Reggie managed to hold back the tears until she was alone in her room, the same room she’d occupied as a young girl. Now, as then, her pillow absorbed her tears of frustration, of hurt, and muffled the sounds of her sobbing from the others in the house.

She tried to get a grip on her emotions by reminding herself how much she had to be thankful for. Harley had accepted her openly with no sign of anger or resentment for the past. Mary Claire and Leighanna had forgiven her for the little white lies she’d told them, for the evasions that had been necessary to protect her secret from them. Before leaving for their mother’s home in San Antonio, Tommy and Jenny had even promised to visit her in Houston, and in addition to them she now had a new niece and nephew, Stephie and Jimmy, to lavish her love on.

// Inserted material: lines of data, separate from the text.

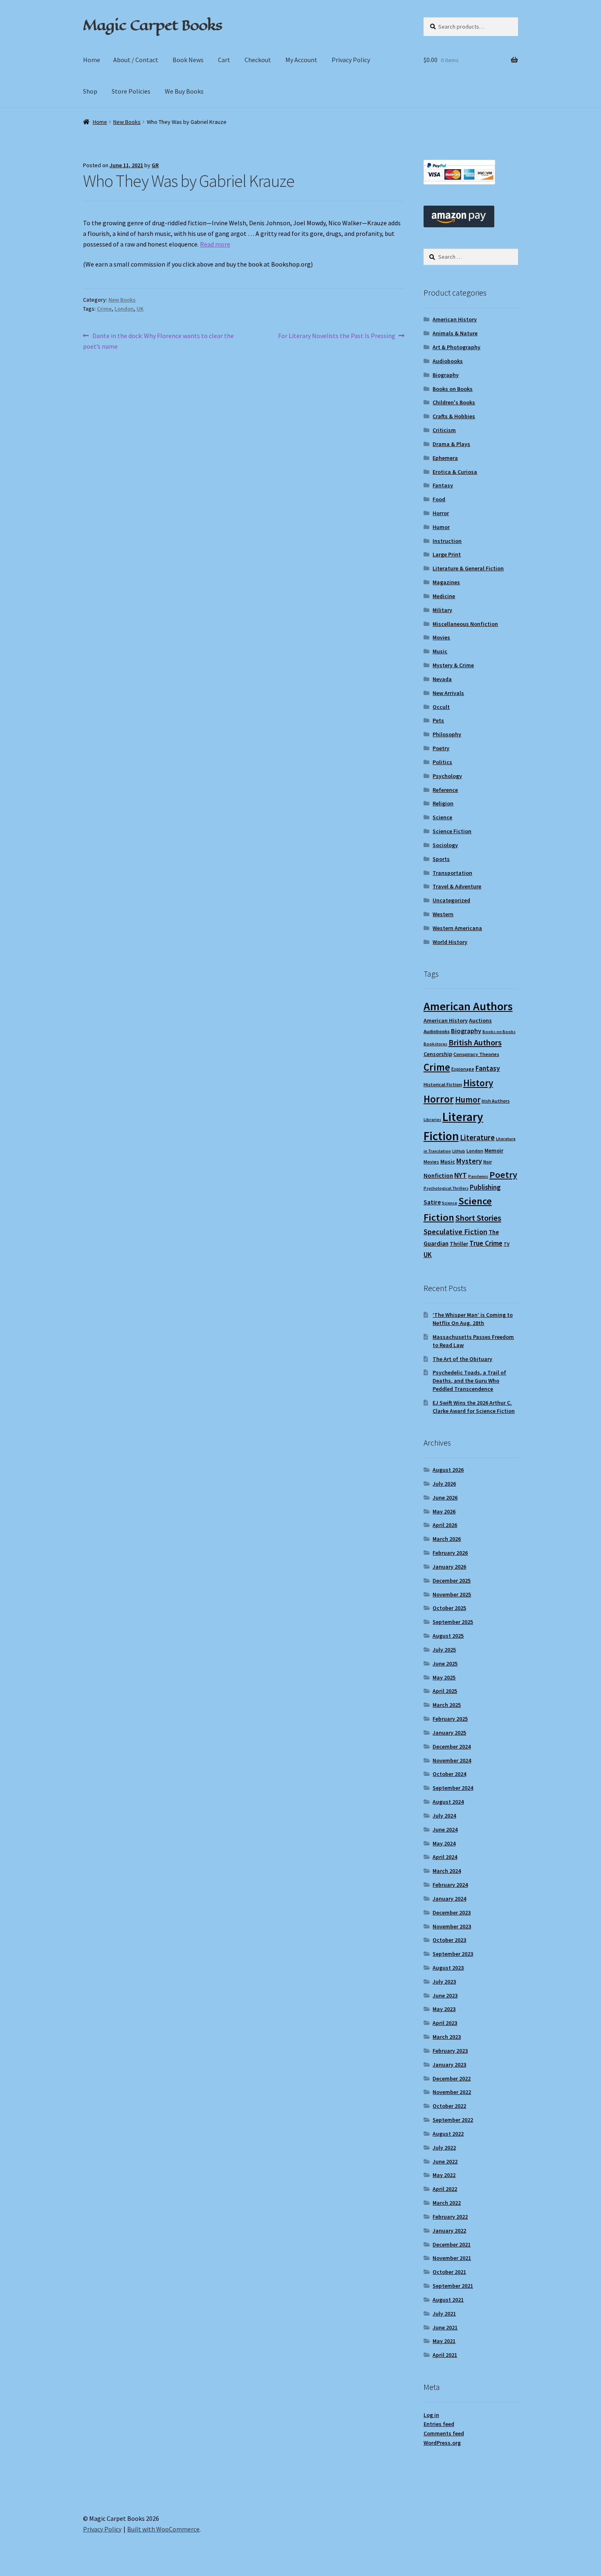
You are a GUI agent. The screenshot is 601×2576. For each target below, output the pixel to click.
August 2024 (448, 1801)
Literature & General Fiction (468, 568)
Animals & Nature (455, 333)
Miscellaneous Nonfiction (465, 624)
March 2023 (447, 2036)
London (124, 308)
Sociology (445, 845)
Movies (441, 637)
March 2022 (447, 2202)
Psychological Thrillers (446, 1188)
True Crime (485, 1243)
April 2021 (445, 2355)
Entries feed (439, 2424)
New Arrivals (448, 693)
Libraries (432, 1119)
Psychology (447, 776)
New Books (127, 122)
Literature (477, 1137)
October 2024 (449, 1774)
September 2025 (453, 1621)
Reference (445, 790)
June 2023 (445, 1995)
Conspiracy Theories (476, 1054)
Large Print (447, 554)
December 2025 (452, 1580)
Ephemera (445, 458)
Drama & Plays (451, 444)
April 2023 (445, 2023)
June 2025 (445, 1663)
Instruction (447, 541)
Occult (441, 707)
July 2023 (444, 1981)
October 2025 (449, 1608)
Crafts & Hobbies (454, 416)
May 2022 (444, 2175)
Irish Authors (496, 1101)
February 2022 (450, 2216)
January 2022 (449, 2230)
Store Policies (131, 91)
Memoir (493, 1150)
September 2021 (453, 2285)
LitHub (458, 1151)
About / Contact (135, 60)
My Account (301, 60)
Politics (442, 762)
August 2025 (448, 1635)
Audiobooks (448, 361)
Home (91, 60)
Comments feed (444, 2433)
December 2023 (452, 1912)
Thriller (459, 1243)
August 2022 (448, 2133)
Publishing (485, 1187)
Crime (104, 308)
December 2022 (452, 2078)
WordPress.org (442, 2442)
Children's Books (454, 402)
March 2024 (447, 1870)
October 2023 (449, 1940)
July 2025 (444, 1649)
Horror (441, 513)
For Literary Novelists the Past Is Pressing (336, 336)
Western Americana (457, 928)
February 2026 (450, 1552)
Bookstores (435, 1044)
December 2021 (452, 2244)
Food (439, 499)
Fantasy (443, 485)
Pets (438, 720)
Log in (431, 2415)
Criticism (444, 430)
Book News (188, 60)
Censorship (438, 1054)
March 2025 (447, 1704)
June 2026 (445, 1497)
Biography (446, 375)
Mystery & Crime (453, 665)
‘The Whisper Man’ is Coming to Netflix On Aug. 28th (473, 1319)
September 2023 (453, 1953)
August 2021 (448, 2299)
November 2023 (452, 1926)
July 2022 (444, 2147)
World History (450, 942)
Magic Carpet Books (152, 25)
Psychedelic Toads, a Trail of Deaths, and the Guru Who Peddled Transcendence (469, 1380)
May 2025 (444, 1677)
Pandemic (478, 1176)
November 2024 (452, 1760)
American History (455, 319)
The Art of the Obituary (462, 1359)
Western (443, 914)
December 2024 (452, 1746)
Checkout (257, 60)
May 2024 (444, 1843)
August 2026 (448, 1469)
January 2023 (449, 2064)
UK (140, 308)
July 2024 (444, 1815)
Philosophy (447, 734)
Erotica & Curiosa (455, 471)
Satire (432, 1202)
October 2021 (449, 2272)
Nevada (442, 679)
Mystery (469, 1161)
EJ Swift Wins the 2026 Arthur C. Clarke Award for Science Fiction (474, 1407)
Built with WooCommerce (163, 2529)
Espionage (462, 1069)
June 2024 (445, 1829)
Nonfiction (438, 1175)
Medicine (444, 596)
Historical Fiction (443, 1084)
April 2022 (445, 2189)
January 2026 (449, 1566)
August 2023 (448, 1967)
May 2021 (444, 2341)
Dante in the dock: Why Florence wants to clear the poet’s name (158, 340)
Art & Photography (456, 347)
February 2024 (450, 1884)
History (478, 1083)
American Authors (468, 1006)
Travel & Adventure (457, 886)
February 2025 (450, 1718)
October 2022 (449, 2106)
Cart (224, 60)
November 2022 (452, 2092)
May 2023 (444, 2009)
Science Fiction (452, 831)
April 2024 (445, 1857)
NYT (460, 1175)
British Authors (475, 1042)
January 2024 (449, 1898)
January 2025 (449, 1732)
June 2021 (445, 2327)
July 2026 (444, 1483)
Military (442, 610)
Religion (443, 803)
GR (155, 165)
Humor (441, 527)
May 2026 (444, 1511)
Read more (215, 244)
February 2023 (450, 2050)
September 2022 (453, 2119)
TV (506, 1244)
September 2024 (453, 1787)
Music (440, 651)
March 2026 (447, 1538)
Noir (487, 1162)
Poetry (441, 748)
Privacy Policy (351, 60)
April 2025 (445, 1691)
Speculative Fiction (455, 1231)
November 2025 (452, 1594)
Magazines (446, 582)
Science (442, 817)
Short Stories (478, 1218)
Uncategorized (451, 900)
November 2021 (452, 2258)
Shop (90, 91)
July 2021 (444, 2313)
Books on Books (453, 388)
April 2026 (445, 1525)
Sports (441, 859)
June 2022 (445, 2161)
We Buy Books (184, 91)
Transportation (452, 873)
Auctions (480, 1020)
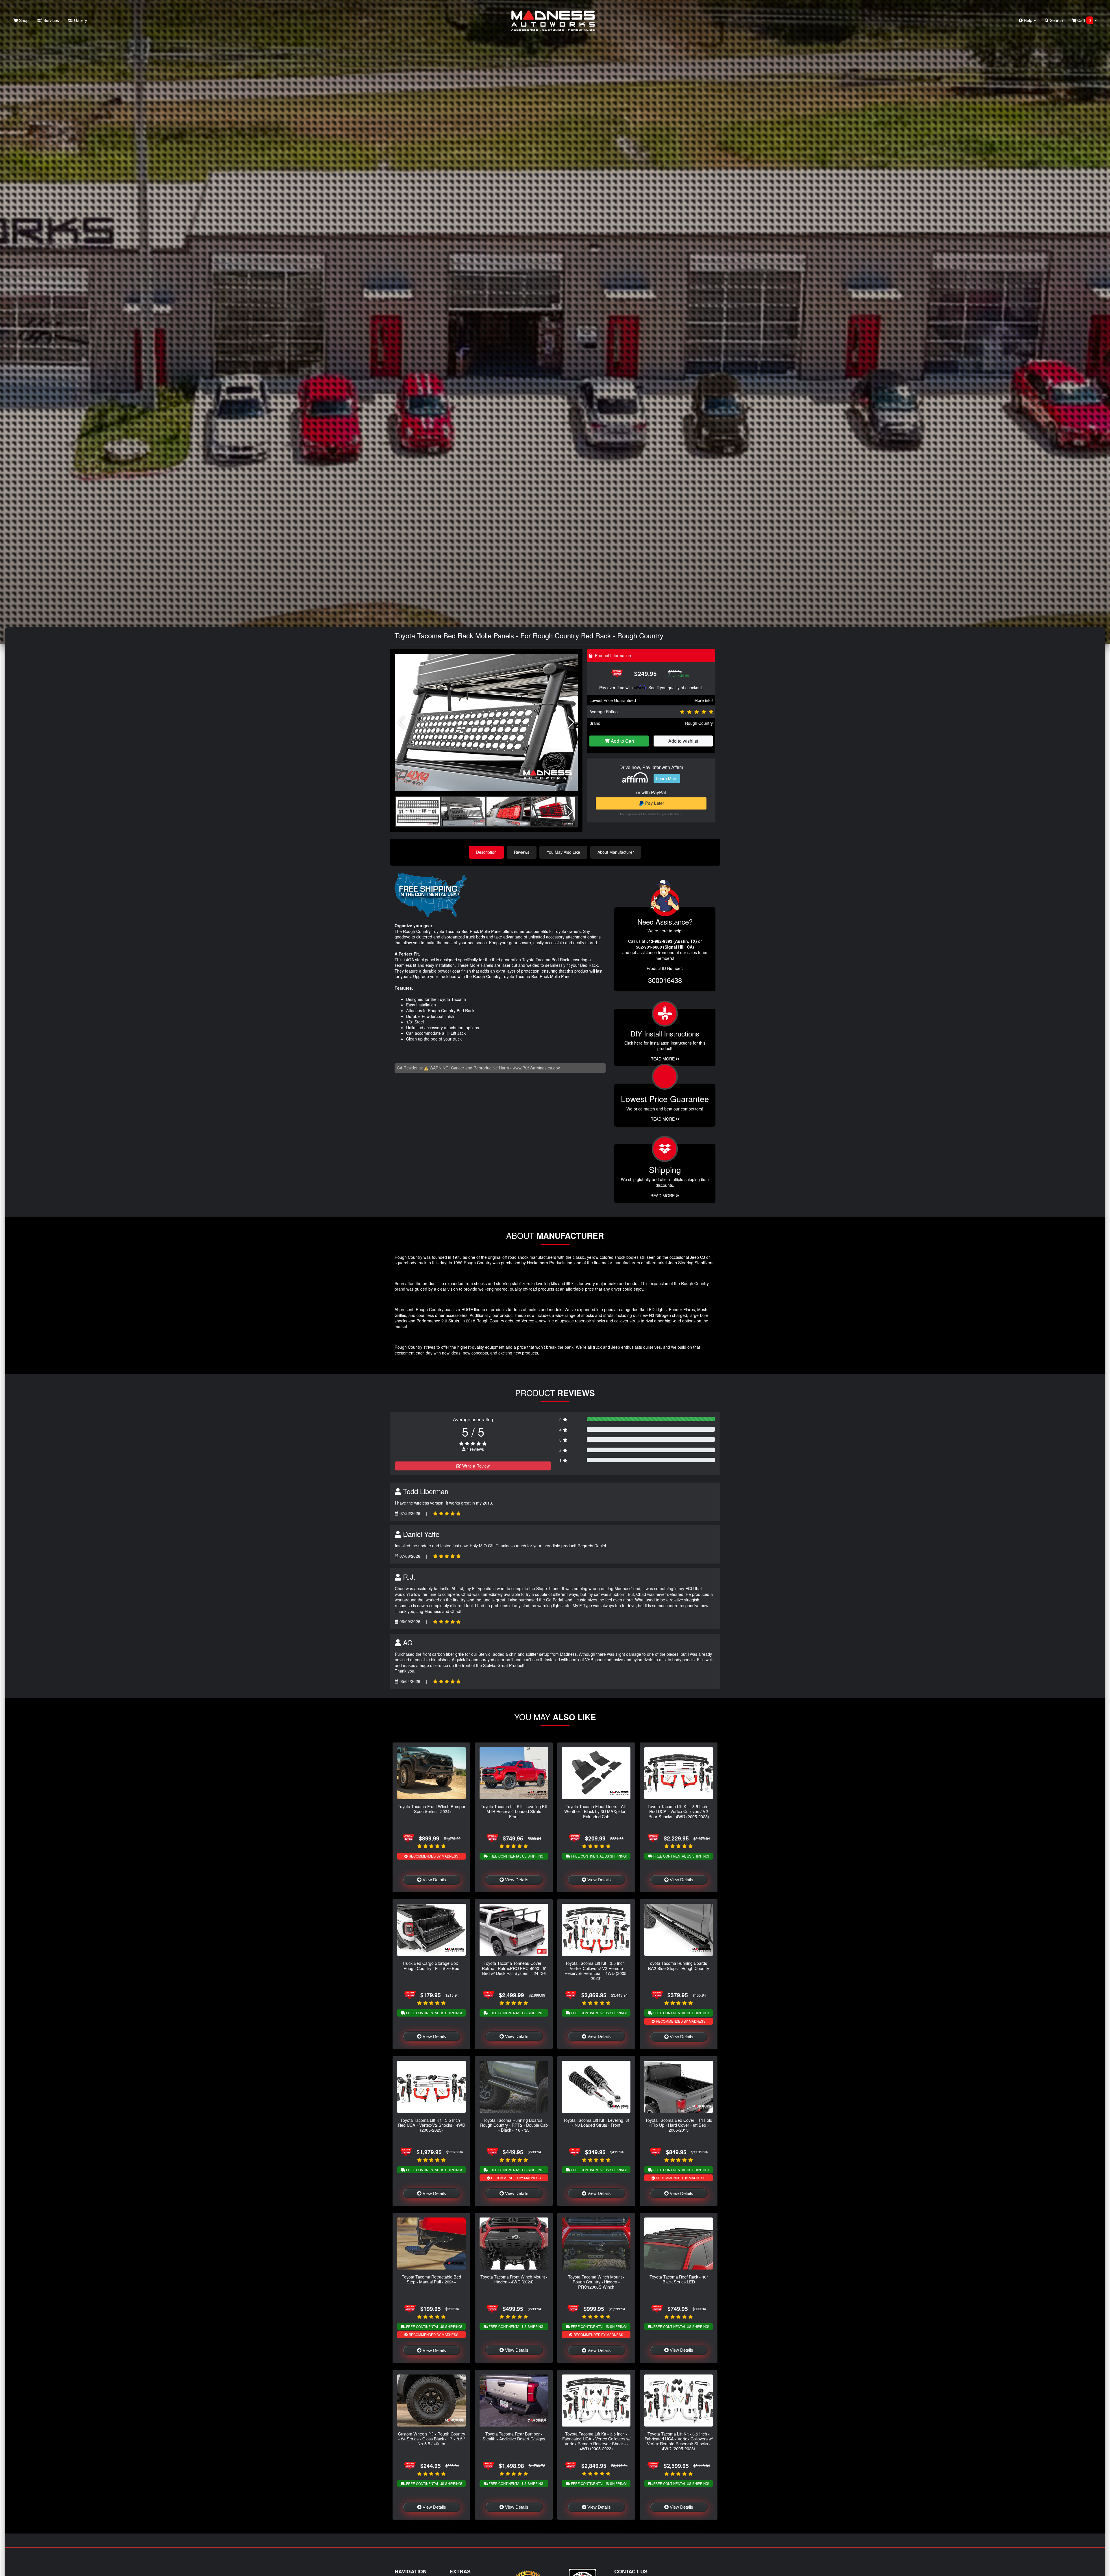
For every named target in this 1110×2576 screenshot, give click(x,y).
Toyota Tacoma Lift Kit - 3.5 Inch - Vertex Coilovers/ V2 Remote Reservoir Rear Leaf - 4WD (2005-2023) (596, 1970)
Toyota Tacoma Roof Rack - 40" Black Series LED (679, 2279)
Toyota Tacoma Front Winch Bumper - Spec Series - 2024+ (431, 1808)
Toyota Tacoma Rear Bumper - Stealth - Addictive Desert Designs (513, 2436)
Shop (23, 20)
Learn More (667, 778)
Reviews (521, 852)
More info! (703, 700)
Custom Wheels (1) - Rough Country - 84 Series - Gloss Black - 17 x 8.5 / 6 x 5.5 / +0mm (431, 2439)
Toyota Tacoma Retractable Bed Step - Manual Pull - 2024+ (431, 2279)
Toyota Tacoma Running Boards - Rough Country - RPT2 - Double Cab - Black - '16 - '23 (514, 2125)
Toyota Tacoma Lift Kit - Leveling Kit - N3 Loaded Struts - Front (596, 2122)
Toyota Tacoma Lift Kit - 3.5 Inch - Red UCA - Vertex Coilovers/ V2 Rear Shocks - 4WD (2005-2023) (679, 1811)
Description (486, 852)
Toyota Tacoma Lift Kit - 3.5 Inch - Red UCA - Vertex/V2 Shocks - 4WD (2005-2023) (431, 2125)
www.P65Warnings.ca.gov (536, 1068)
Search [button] (1056, 20)
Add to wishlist (683, 741)
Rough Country (699, 723)
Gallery (80, 20)
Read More (663, 1119)
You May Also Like (563, 852)
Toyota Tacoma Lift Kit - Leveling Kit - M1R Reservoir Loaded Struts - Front (514, 1811)
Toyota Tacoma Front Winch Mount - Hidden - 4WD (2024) (513, 2279)
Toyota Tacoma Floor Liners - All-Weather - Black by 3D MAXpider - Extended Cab (596, 1811)
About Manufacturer (615, 852)
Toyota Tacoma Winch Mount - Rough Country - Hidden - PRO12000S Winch (596, 2282)
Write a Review (475, 1466)
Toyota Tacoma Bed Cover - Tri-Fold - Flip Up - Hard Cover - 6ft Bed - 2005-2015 (678, 2125)
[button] (571, 722)
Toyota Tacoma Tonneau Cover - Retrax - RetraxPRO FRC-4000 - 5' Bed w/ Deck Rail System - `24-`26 (514, 1968)
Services (50, 20)
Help (1028, 20)
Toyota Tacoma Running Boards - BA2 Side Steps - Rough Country (679, 1965)
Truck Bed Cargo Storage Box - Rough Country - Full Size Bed (431, 1965)
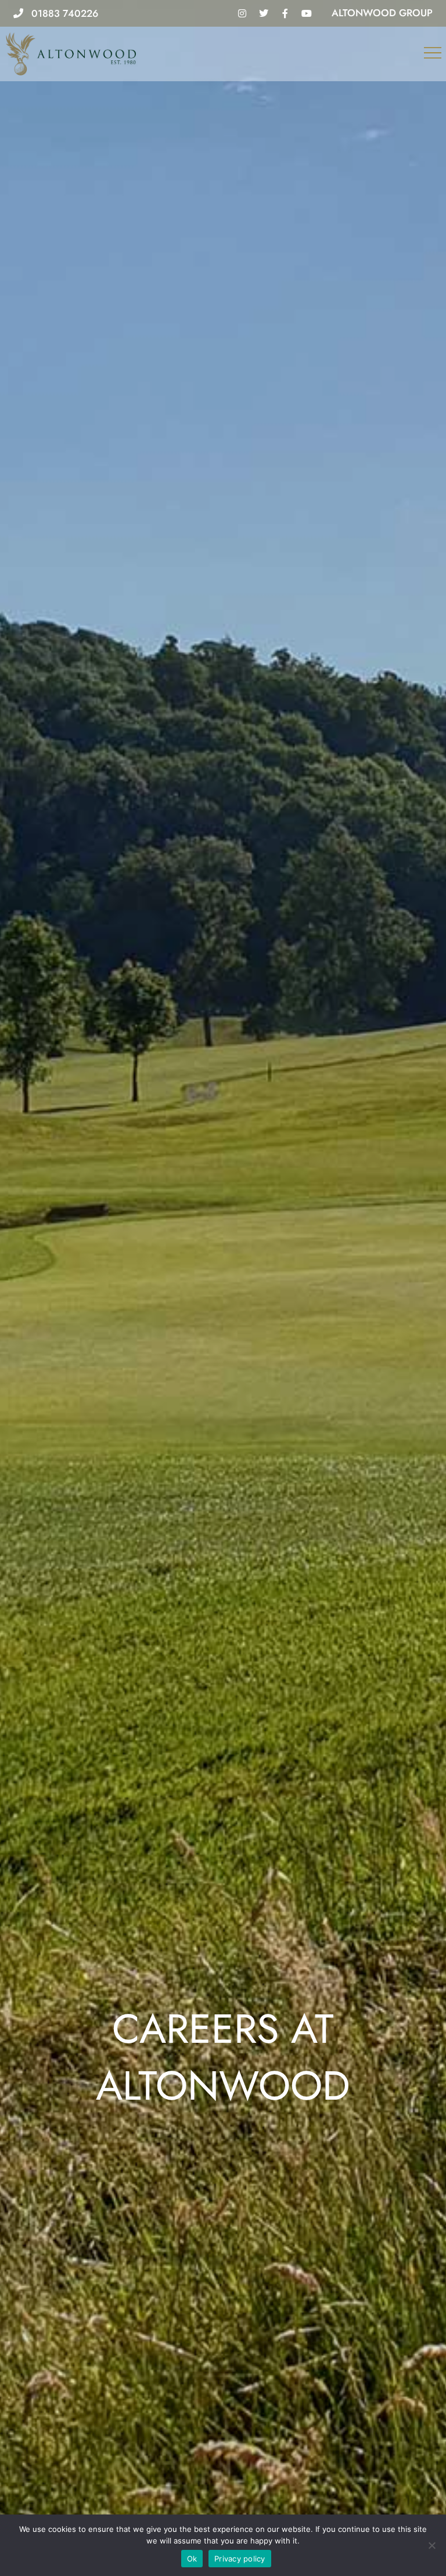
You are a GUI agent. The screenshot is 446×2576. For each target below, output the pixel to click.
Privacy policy (239, 2558)
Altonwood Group (382, 13)
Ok (192, 2558)
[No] (431, 2545)
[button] (433, 53)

But no matter how hard she tried, she couldn’t make the hurt, the disappointment go away.

She tightened her fingers on the pillow, pressing it closer to her face to muffle the new wave of sobs that rose.

Why? she cried silently. Why had Cody treated her so cruelly? What had she done to deserve such anger, such fury?

She hadn’t known what to expect from him when he saw her again, but nothing could have prepared her for the wrenching her heart had undergone when he’d turned his back on her and walked away.

She had carried his memory and her love for him for so many years—even through a brief marriage—clung to them through bouts of loneliness when she’d yearned for home. It was foolish to think he had done the same.

And Reggie Giles was anything but a fool.